Most of his colleagues manage to use up all their leave by the end of the year, says Bleize. Like Birgitte Hendrickx, deputy head of the Student Service Centre. “Time off is much too important. It’s good to take some time away and switch off. I encourage people to use their annual leave, so I have to set a good example. I feel comfortable logging off for three or four weeks over the summer. I also hire people who are responsible enough and can make decisions. They can solve anything that arises. You have to make yourself a little less essential; that’s good for you and for everyone. I don’t think there can be any reason someone should think they can’t take a few weeks off over the summer. If the workload is too high, then as an employer, we are doing something wrong.” That’s one of the reasons she wants to move away from only having one person in the organisation with the necessary expertise. “You see that a lot in IT. It makes for a vulnerable organisation and leads to high workloads.

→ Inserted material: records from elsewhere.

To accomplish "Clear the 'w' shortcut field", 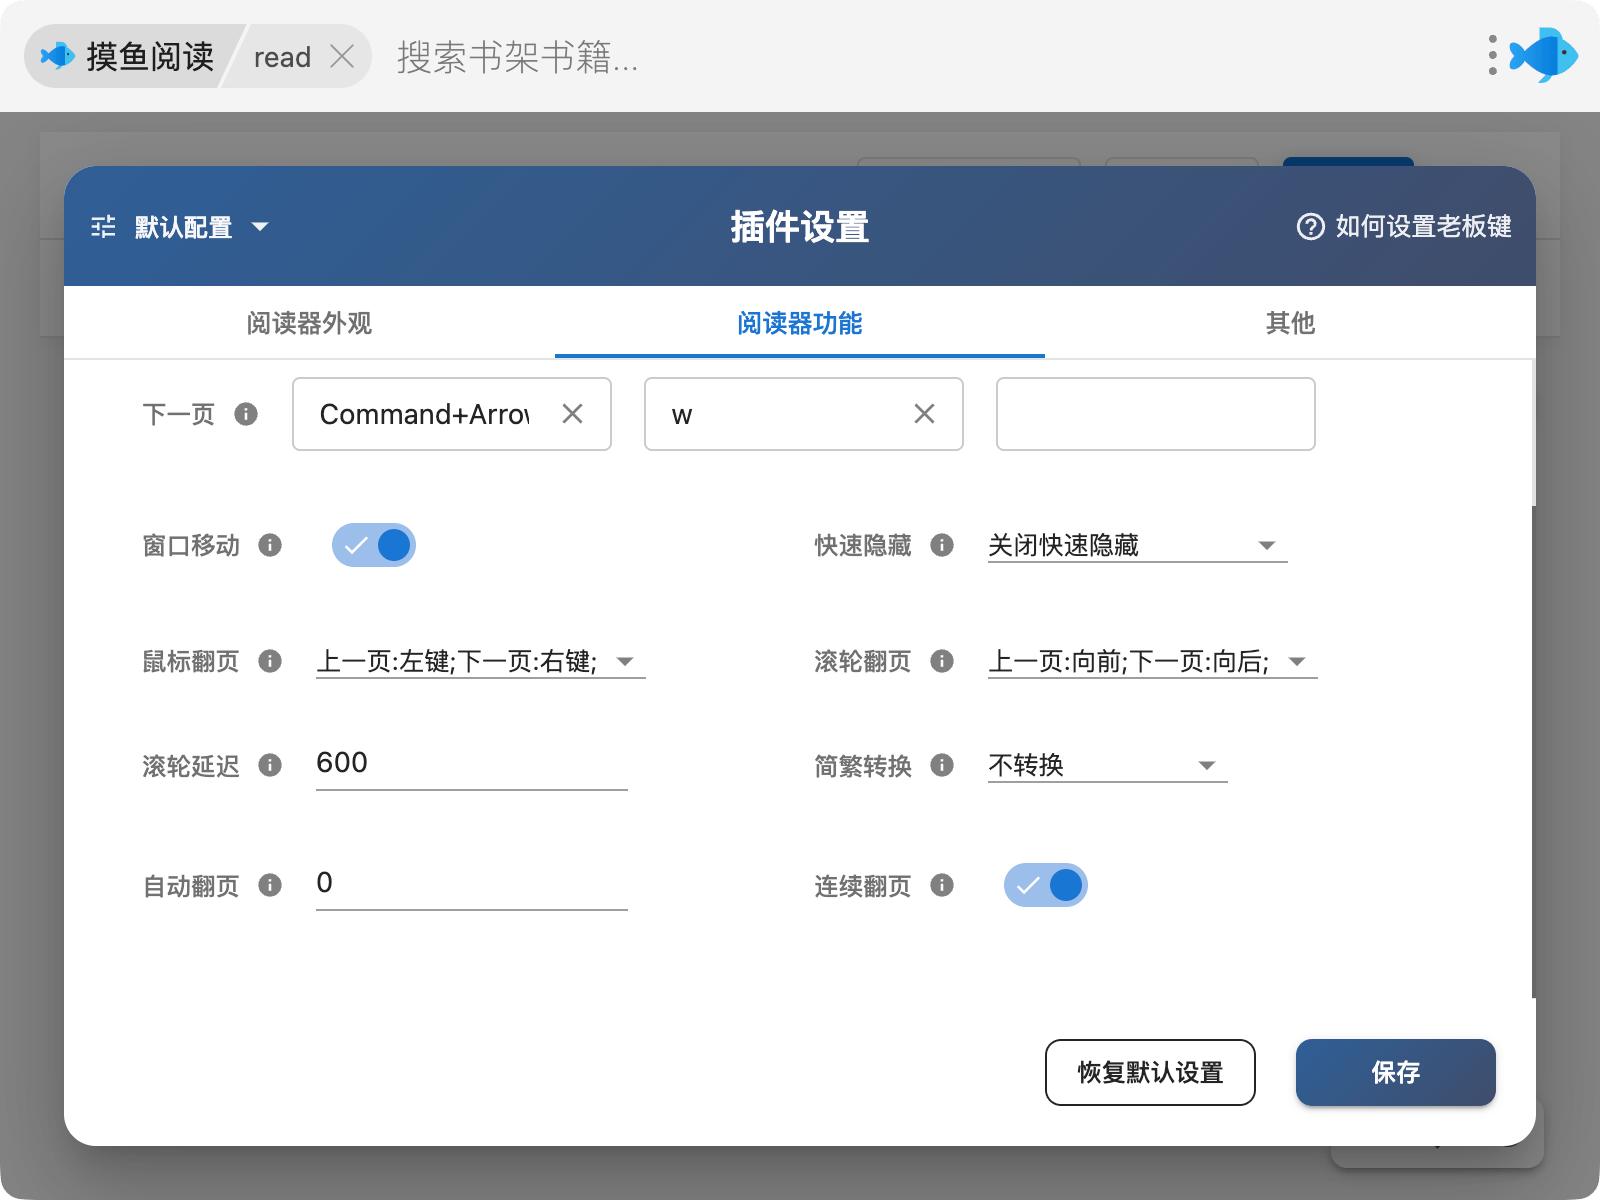I will coord(924,414).
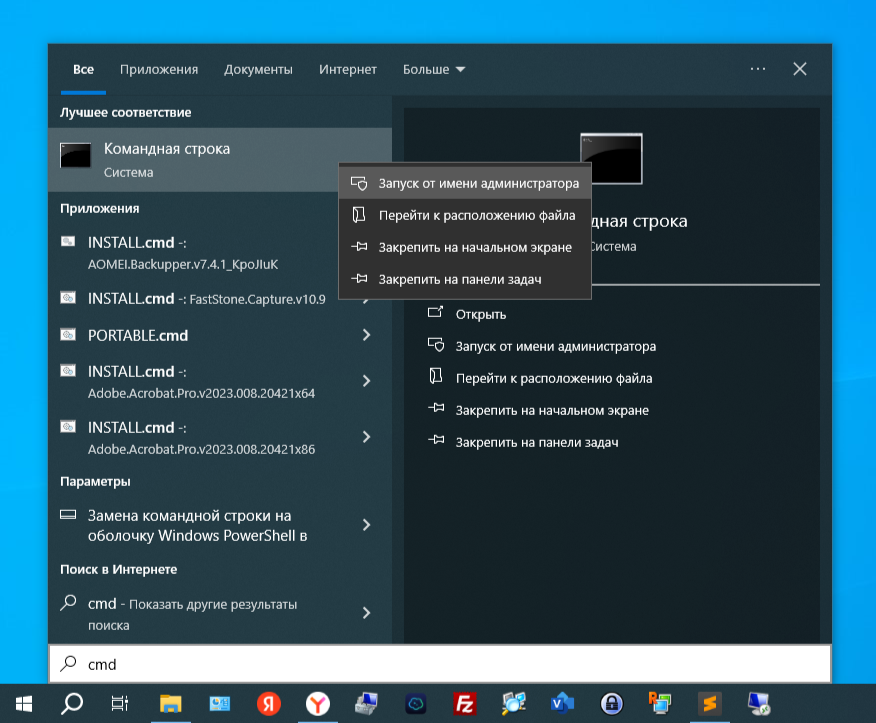Launch FileZilla from the taskbar
The image size is (876, 723).
click(465, 703)
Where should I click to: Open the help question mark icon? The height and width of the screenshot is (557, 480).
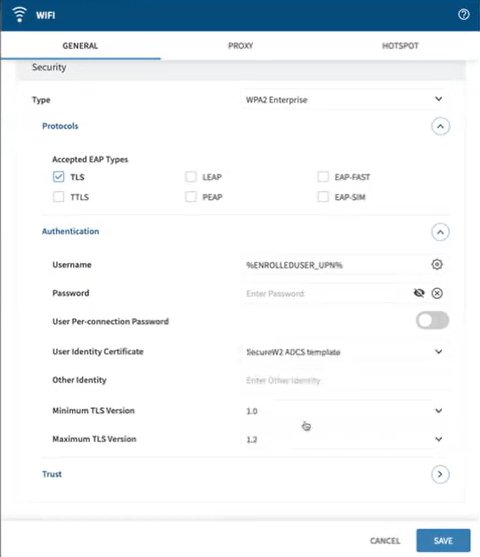tap(463, 15)
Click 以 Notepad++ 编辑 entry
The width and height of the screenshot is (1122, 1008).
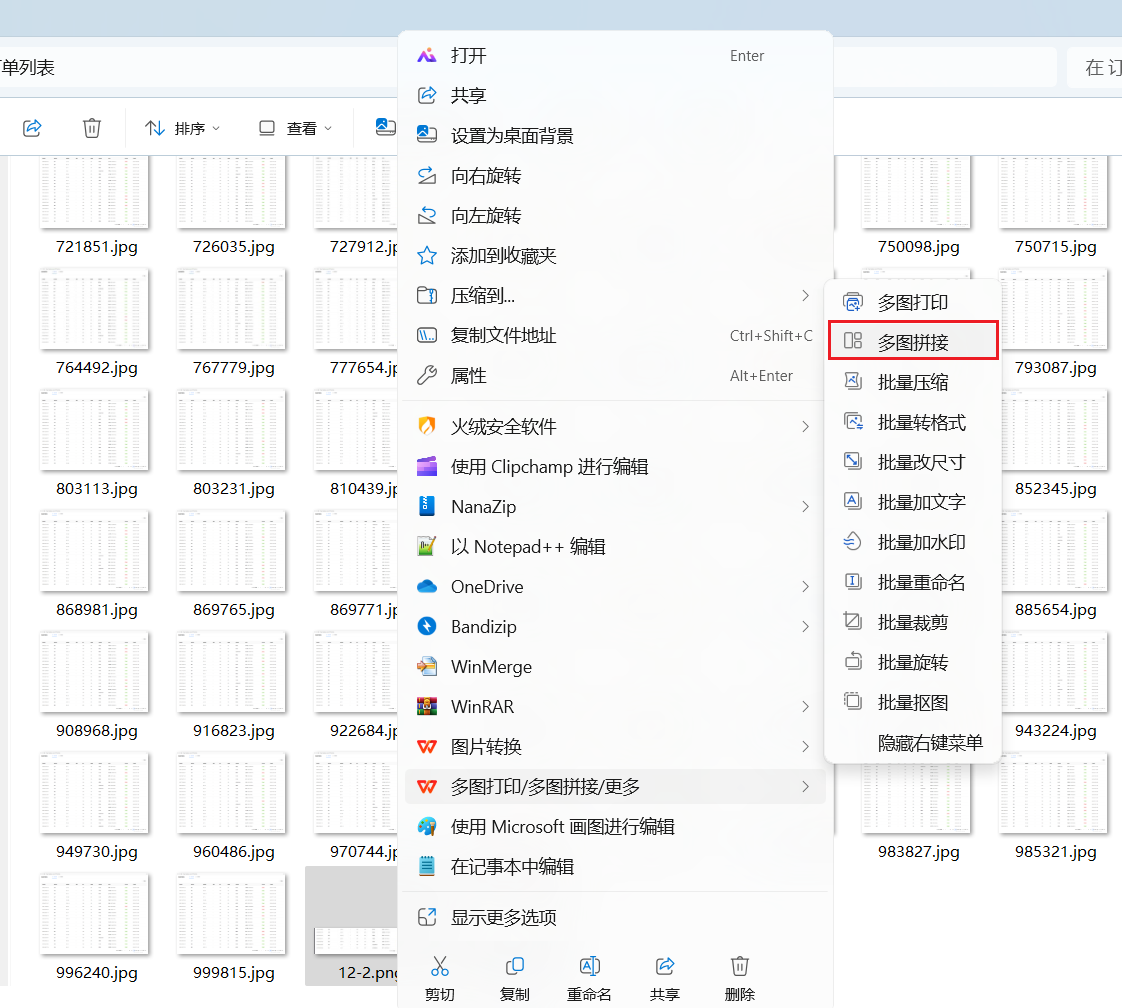coord(527,547)
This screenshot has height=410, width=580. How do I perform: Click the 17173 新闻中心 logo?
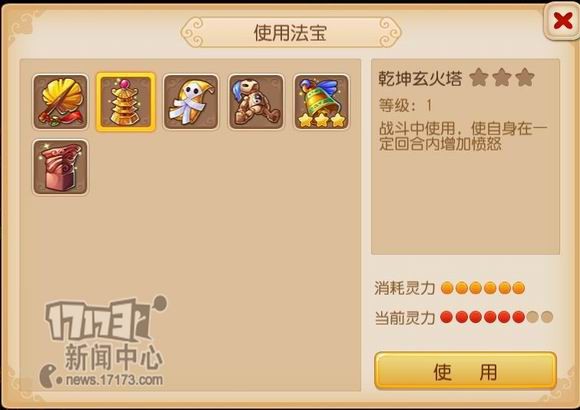105,333
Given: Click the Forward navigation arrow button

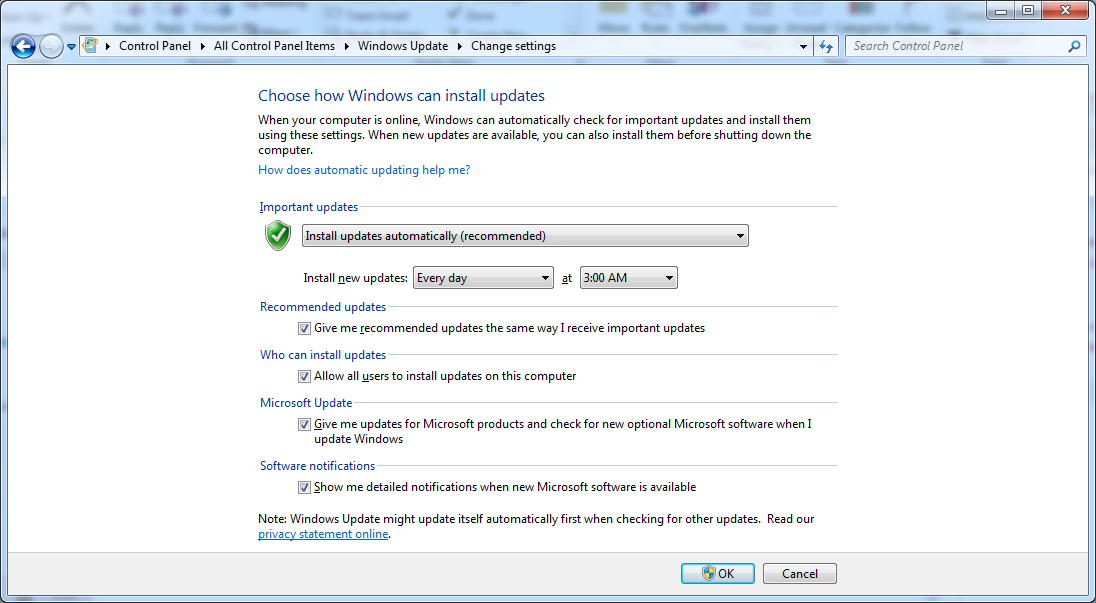Looking at the screenshot, I should click(x=51, y=46).
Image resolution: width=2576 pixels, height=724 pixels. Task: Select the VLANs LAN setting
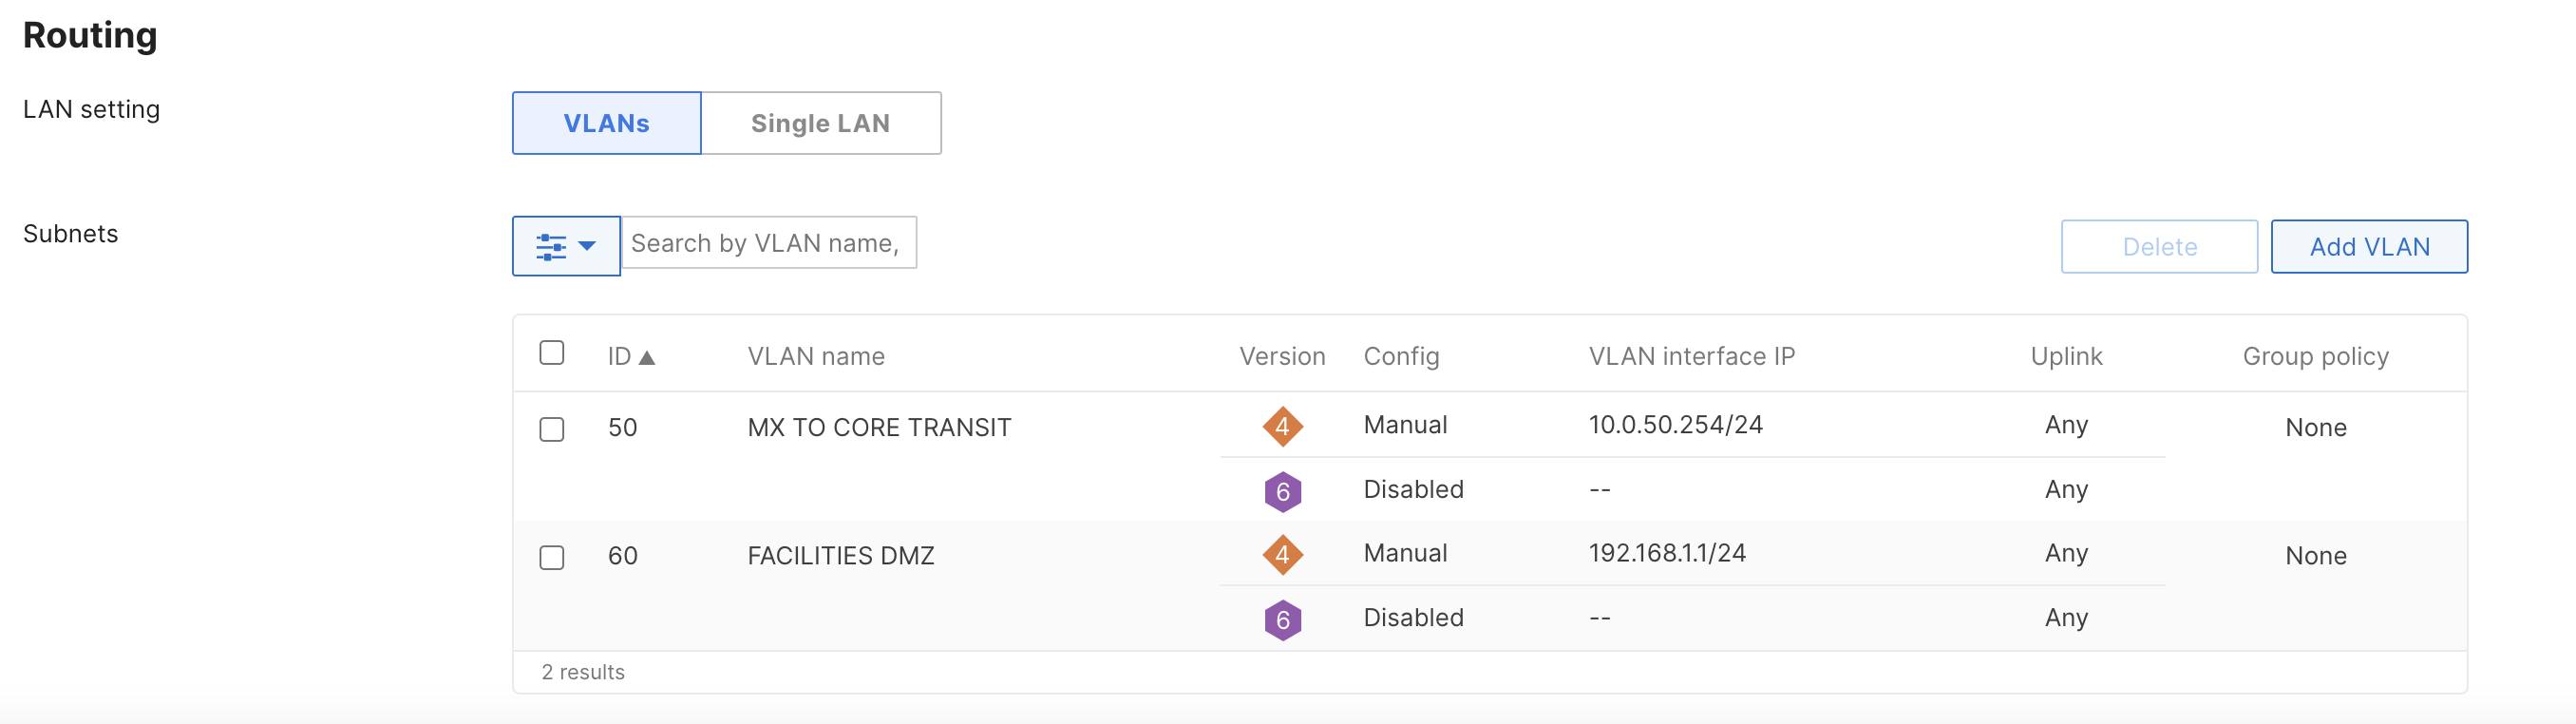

If something goes wrong, then you have to call that person in the evening or at the weekend. You shouldn’t want that.”

The two support staff members interviewed who were unable to use up their annual leave had various reasons why.  Lots of work, nobody to take over. But also, making sure to have a sufficient buffer so that you never run into problems, for example as a carer. Werner Teeling, information manager at FPN’s education desk: “I used to work for an occupational health and safety service provider, and it was precisely there that I received no support when I needed care leave. The helplessness and pain I felt back then run deep. I don’t want to go through something like that again, which is why I’ve been saving up leave for several years now.”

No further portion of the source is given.